Sean Goedecke argues LLMs reward the expertise you already have, and uses a Terence Tao transcript to show it. If he is right, most corporate AI training is aimed at the wrong thing.

Sean Goedecke wrote a post in August with a claim in the title: LLMs reward expertise. It did 1,416 points, and the argument is worth more attention than the score suggests.

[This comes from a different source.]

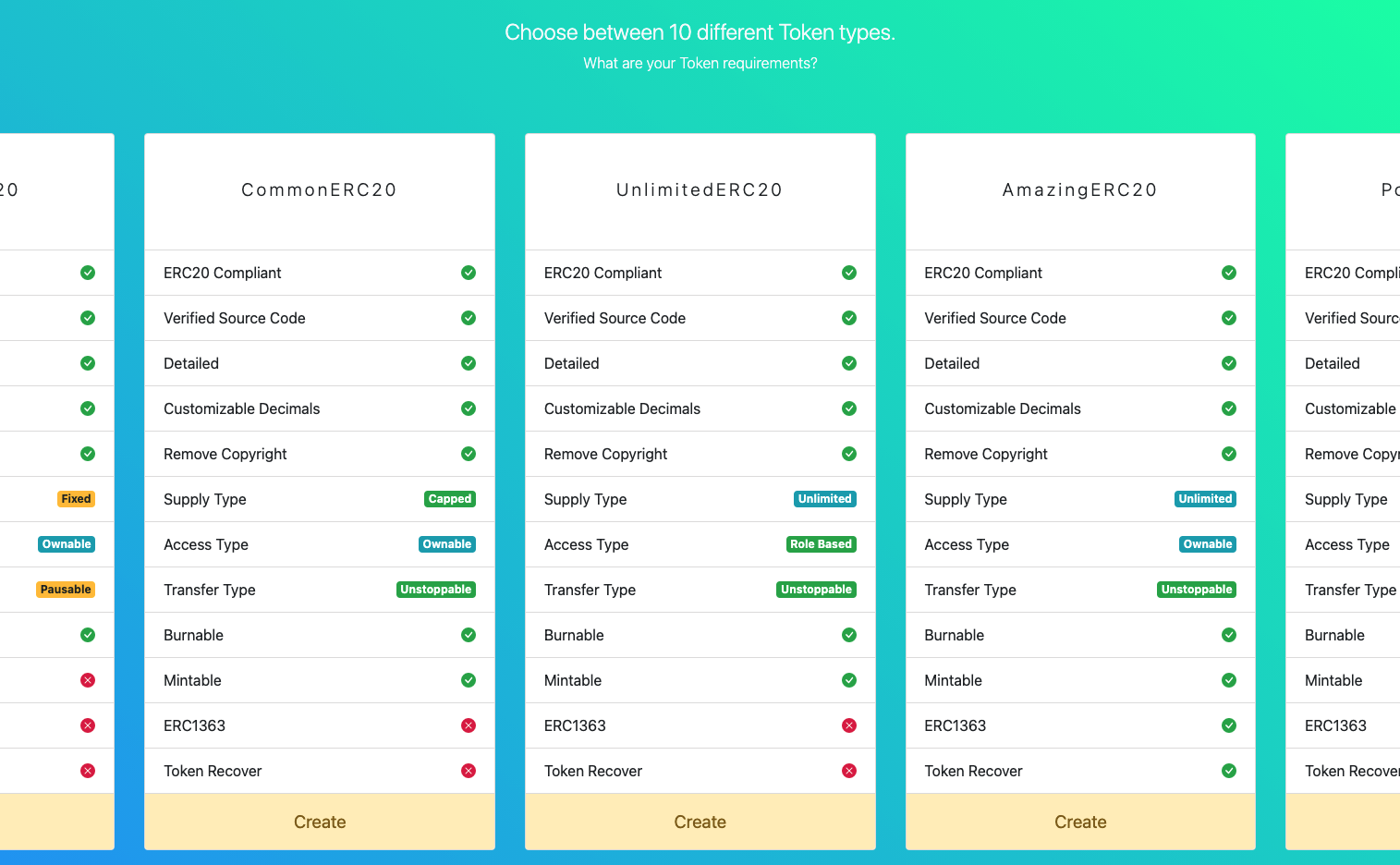Click the Remove Copyright check on AmazingERC20
Viewport: 1400px width, 865px height.
1229,454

The claim runs against the received story, which says these tools democratise, so the junior can now do what the senior does and the gap narrows. Goedecke argues that the tools multiply what you already have, and multiplying a small number gives you a small number.

The evidence he uses

His main exhibit is a transcript of Terence Tao (one of the strongest living mathematicians) working with a model on a counterexample to the Jacobian Conjecture.

Watch how Tao works. His messages are short and blunt. He pushes back on suggestions. He ignores the model's advice about where to go next, makes his own leaps, and uses the model for the parts he chooses.

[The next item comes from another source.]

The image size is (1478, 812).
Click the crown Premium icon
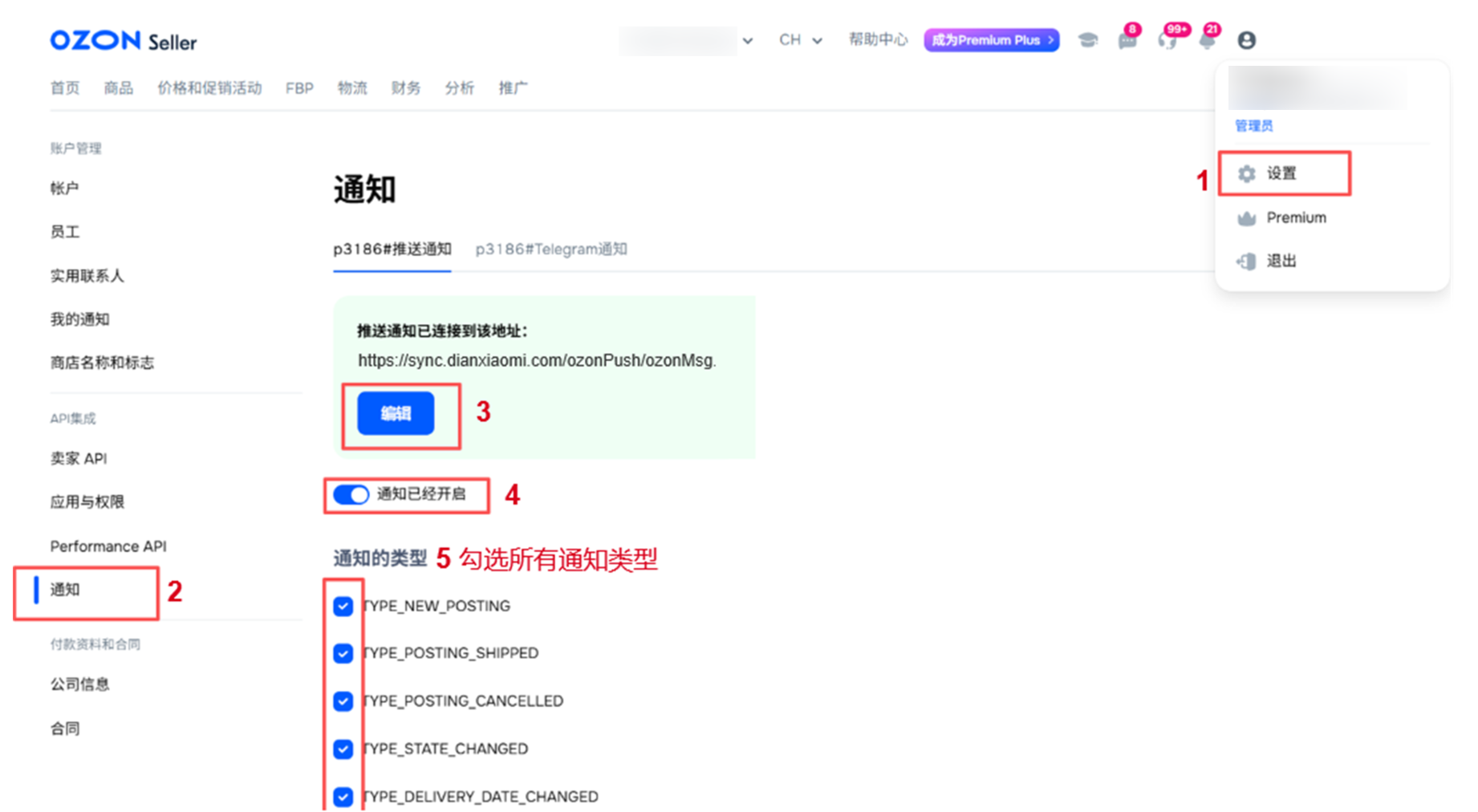coord(1246,218)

Goedecke's point is that the key to the technique is understanding the mathematics, so you can pull the relevant idea out of a multi-paragraph response.

A prompting workshop cannot teach that skill, because the thing being exercised is knowing which paragraph matters, and that knowledge belongs to the subject.

Why this inverts most AI training

Look at what companies are buying right now.

What is being bought

What the evidence suggests is needed

Prompt engineering workshops

Deeper domain knowledge

Tool access for everyone

The judgement to evaluate an answer

Usage mandates and quotas

The confidence to say "no, simpler than that"

Measured by adoption

Measured by whether output survives review

If Goedecke is right, the left column is a category error. You are training people in how to operate the amplifier while the thing being amplified stays where it was.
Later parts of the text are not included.